O fazer “xixi na cama” não gera normalmente preocupação aos pais, aliás, faz parte do desenvolvimento normativo de qualquer criança. O controlo dos esfíncteres dá-se quando há uma passagem de um comportamento automático para um comportamento controlado/voluntário. Aos 2/3 anos a maioria das crianças adquire o controlo diurno, sendo que o controlo noturno é adquirido entre os 3/5 anos. Contudo, apesar das diferenças normais entre as crianças, existem crianças em que a falta de controlo dos esfíncteres é considerada uma patologia, a esta damos o nome de Enurese.
A enurese é considerada uma perturbação de eliminação da urina em que a criança com mais de 5 anos, emite repetidamente urina em locais inapropriados (cama, roupa…). Esta perturbação pode dividir-se em dois tipos relativamente ao seu curso: a enurese primária, quando nunca adquiriu a continência; e a enurese secundária, em que a perturbação se iniciou depois de um período de continência. Existem ainda três subtipos: a enurese diurna (ocorre só durante o dia), noturna (só durante a noite) ou mista.
Podemos ver a enurese primária como um atraso desenvolvimental, ou seja, uma falha na aprendizagem de um conjunto de hábitos devido a um atraso de desenvolvimento nas vias responsáveis pelo controlo da bexiga.
Por outro lado, a enurese secundária é despoletada por vários possíveis fatores como o stress (mudança de escola, chegada de um irmão, divórcio dos pais…), que pode levar a um retrocesso no desenvolvimento normativo. Devemos perceber estes como fora do controlo da criança.
Como é que um psicólogo pode ajudar
Em primeiro lugar é necessário normalizar as dificuldades. É importante as crianças perceberem que não têm nenhum “defeito” (obviamente, depois do despiste de causas físicas que possam estar na origem do problema). Algumas crianças têm mais dificuldades em aprender a falar, outras a caminhar, algumas em “ouvir os sinais do seu corpo” e deixar de molhar a cama ou a roupa.
Este é, inicialmente, um processo de descoberta em que a criança aprende a conhecer o funcionamento do seu corpo e a estar mais atento aos sinais fisiológicos para assim lhes dar resposta.
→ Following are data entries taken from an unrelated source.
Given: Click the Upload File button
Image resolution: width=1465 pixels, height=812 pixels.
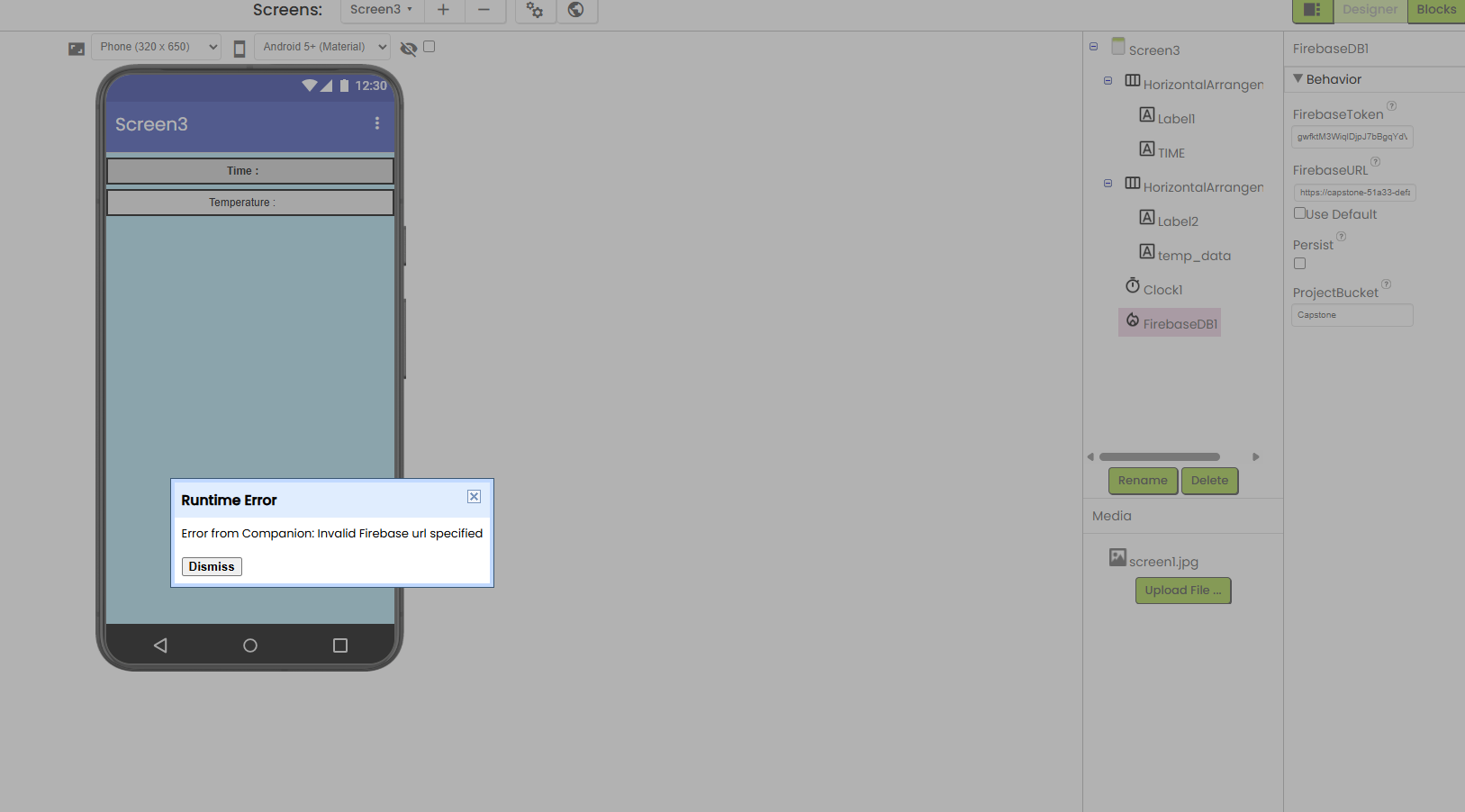Looking at the screenshot, I should point(1182,591).
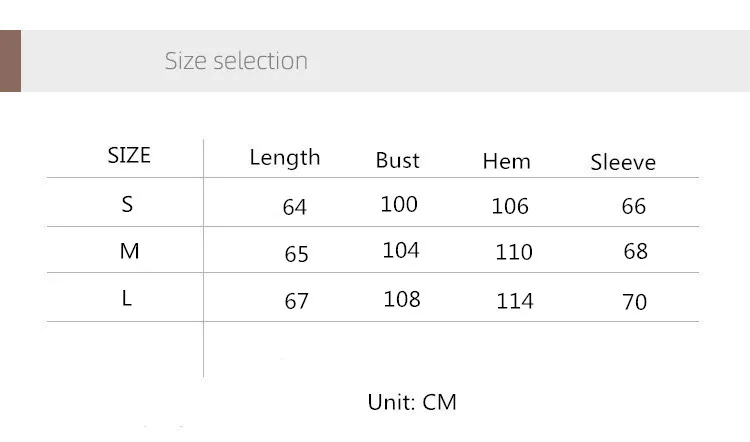Click the brown bar beside Size selection

10,61
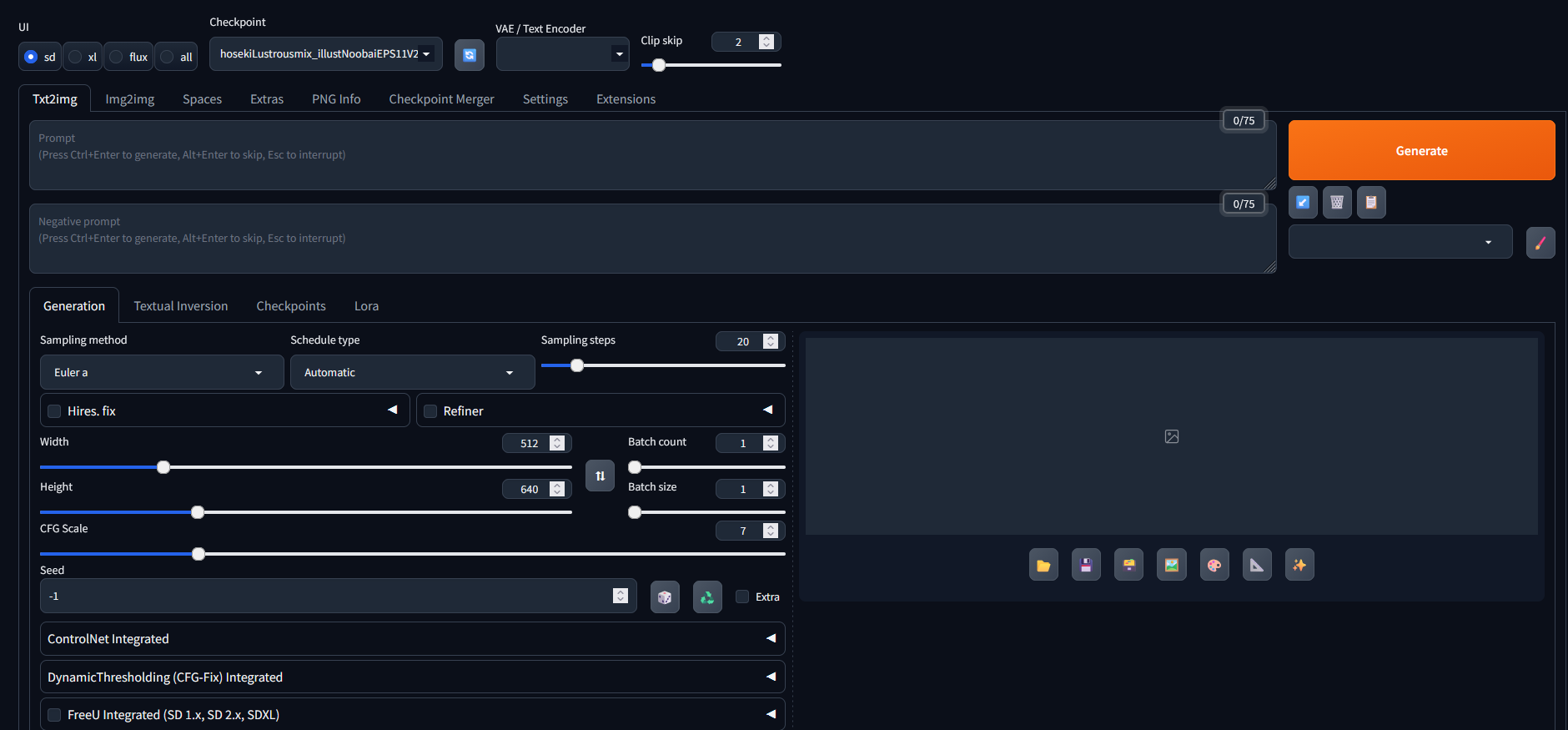Expand the ControlNet Integrated section
This screenshot has width=1568, height=730.
point(412,639)
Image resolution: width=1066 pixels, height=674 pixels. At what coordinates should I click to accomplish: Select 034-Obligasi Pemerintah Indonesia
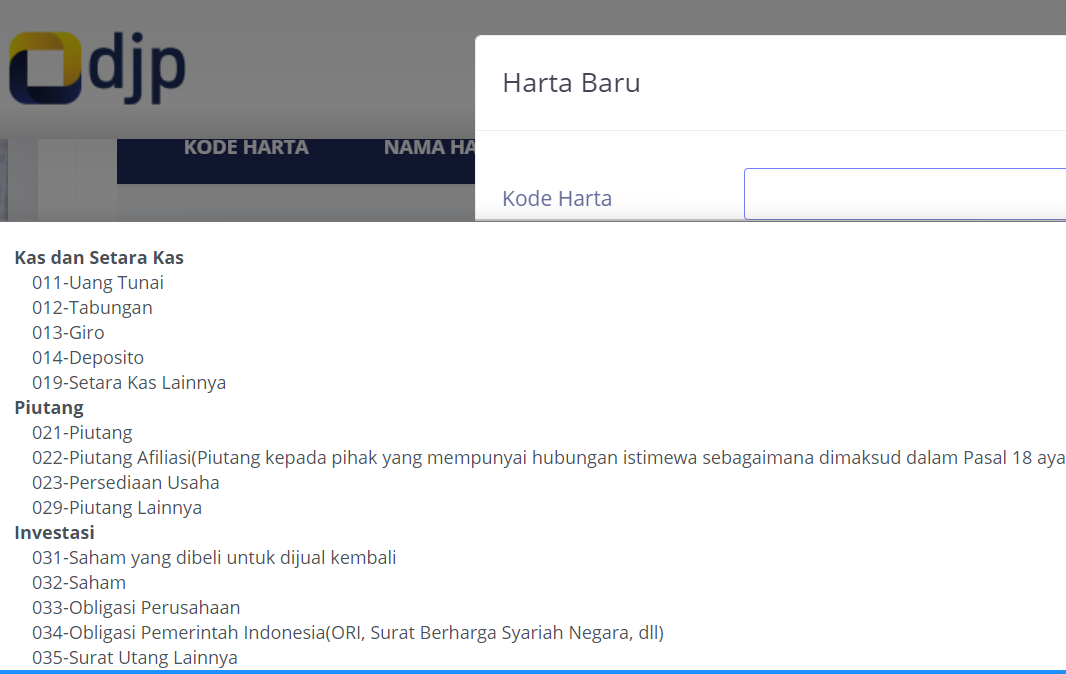pos(347,632)
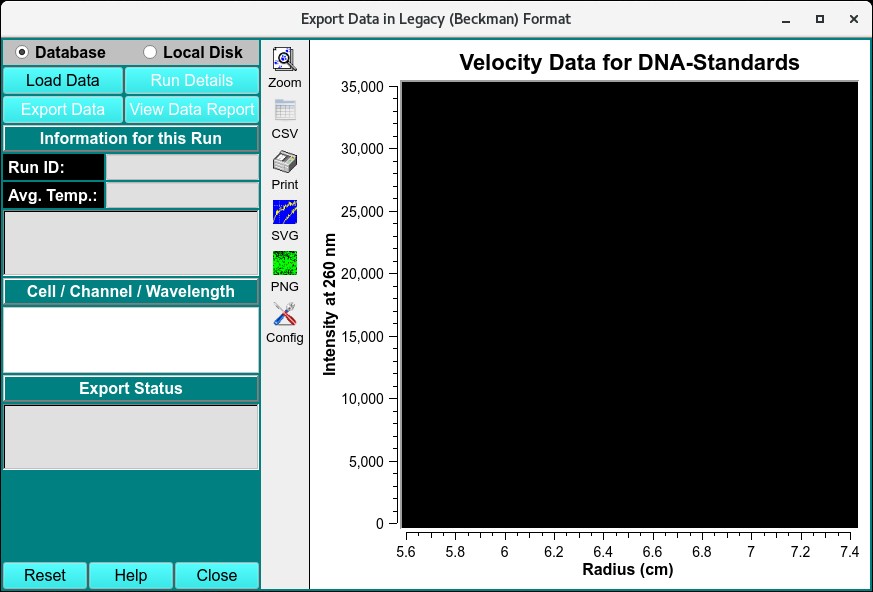The width and height of the screenshot is (873, 592).
Task: Click inside the Export Status text box
Action: [x=131, y=436]
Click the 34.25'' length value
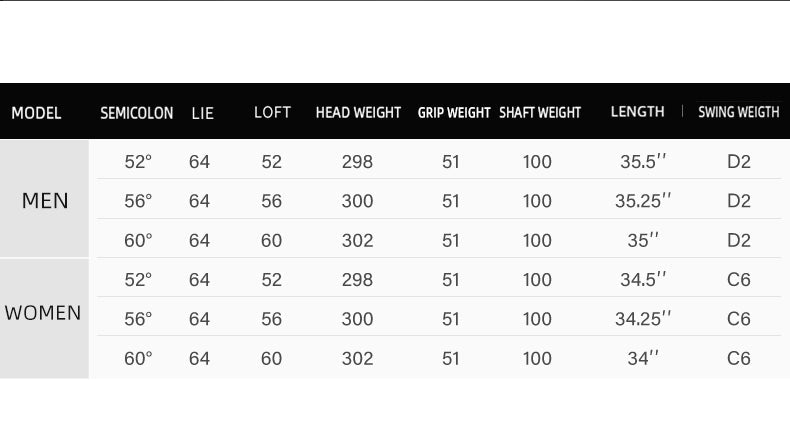 (x=642, y=319)
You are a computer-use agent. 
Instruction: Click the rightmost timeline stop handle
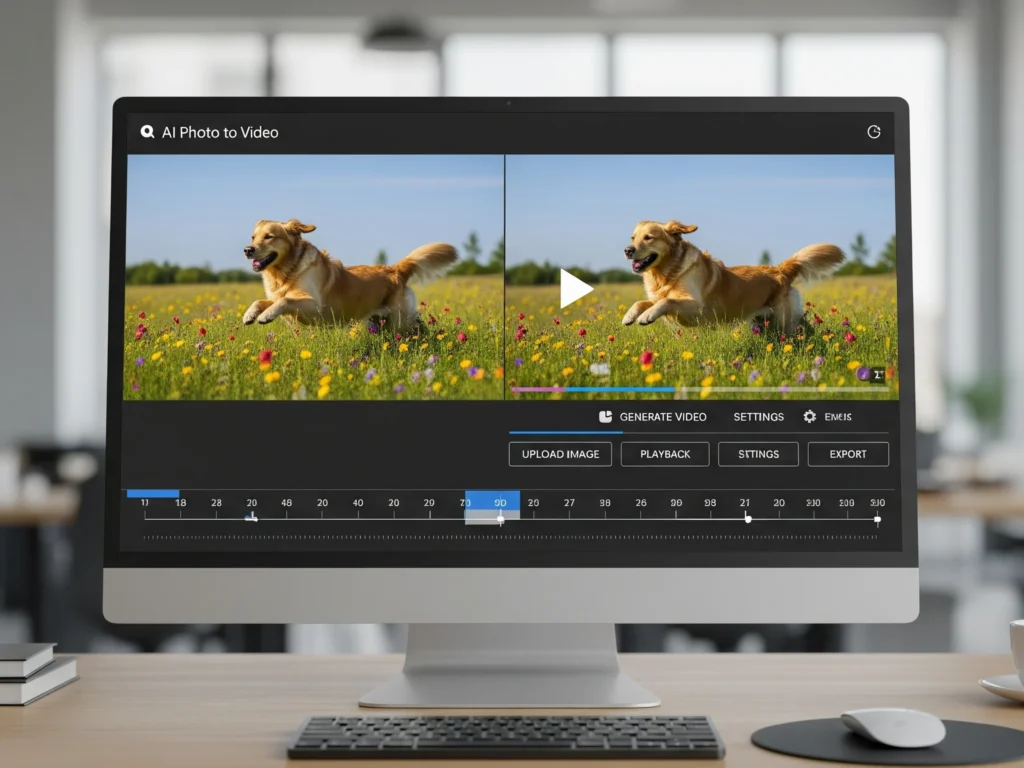[x=877, y=518]
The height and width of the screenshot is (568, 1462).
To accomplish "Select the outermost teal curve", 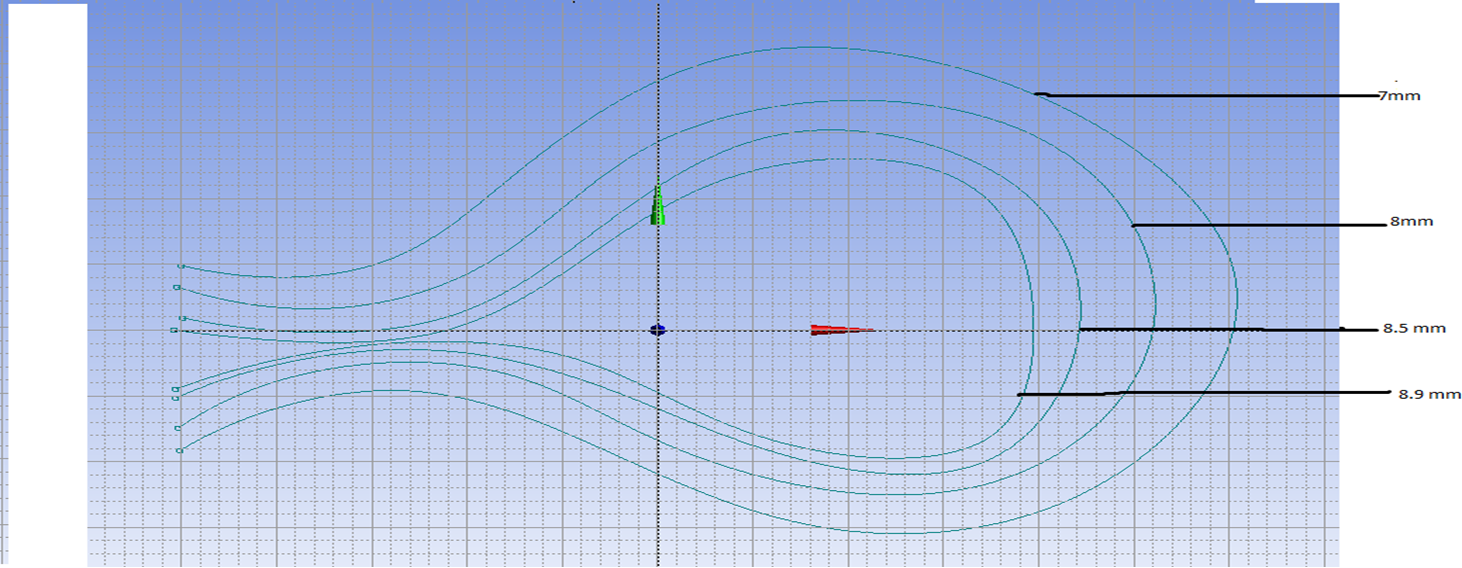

É importante a criação de hábitos e rotinas associadas ao ato de urinar, mesmo que não tenha surgido a necessidade de usar a casa de banho. Alguns exercícios poderão ser uteis na aquisição dessa competência, o treino da ida à casa de banho é importante para desenvolver hábitos de ir à casa de banho e urinar, seja durante o dia como durante a noite.
Aumentar a capacidade funcional da bexiga quando estão acordados é também algo com muito impacto neste processo de aprendizagem. Consistindo na aplicação de uma série de estratégias que potenciam o atraso da micção, ou seja, a capacidade da criança a retardar depois de surgir a necessidade de urinar.
O treino de limpeza e recompensas é também algo muito útil na evolução destes quadros clínicos. É necessário, por um lado, responsabilizar a criança pela gestão das consequências de urinar na cama, por outro lado, usar o quadro de recompensas como reforço do comportamento desejado, com a possível obtenção de um prémio. O ato de responsabilizar as crianças não significa culpá-las, criticá-las ou castigá-las pelo que fizeram. Esses comportamentos só aumentarão a frustração e stress na criança e piorará estes comportamentos.
O alarme da urina é a metodologia com maior sucesso, relativamente à sua eficácia. É utilizado normalmente como último recurso caso a combinação dos exercícios de consciência corporal (onde desenvolve a consciência das sensações corporais associadas à vontade de urinar), registo e reforço não surtam efeitos, o que geralmente não acontece. Consiste num aparelho que se coloca na roupa interior da criança que deteta os líquidos e ativa um alarme sonoro ou vibratório. O som do alarme tem a função de despertar a criança para que esta se possa levantar e ir urinar na casa de banho.
Apesar de ser um quadro relativamente simples e rápido de tratar, é fundamental reconhecer que se trata de um processo gradual, onde as noites secas vão surgindo e aumentando em frequência com o passar do tempo e com algum treino. As recaídas são inevitáveis, não é expectável que a criança adquira o controlo a 100% desde o início do tratamento.
Toda a aprendizagem exige treino e neste caso, o empenho e adesão por parte da criança e dos pais é um fator essencial para a superação deste “problema”, sendo que sem empenho e dedicação o tratamento pode ser posto em causa.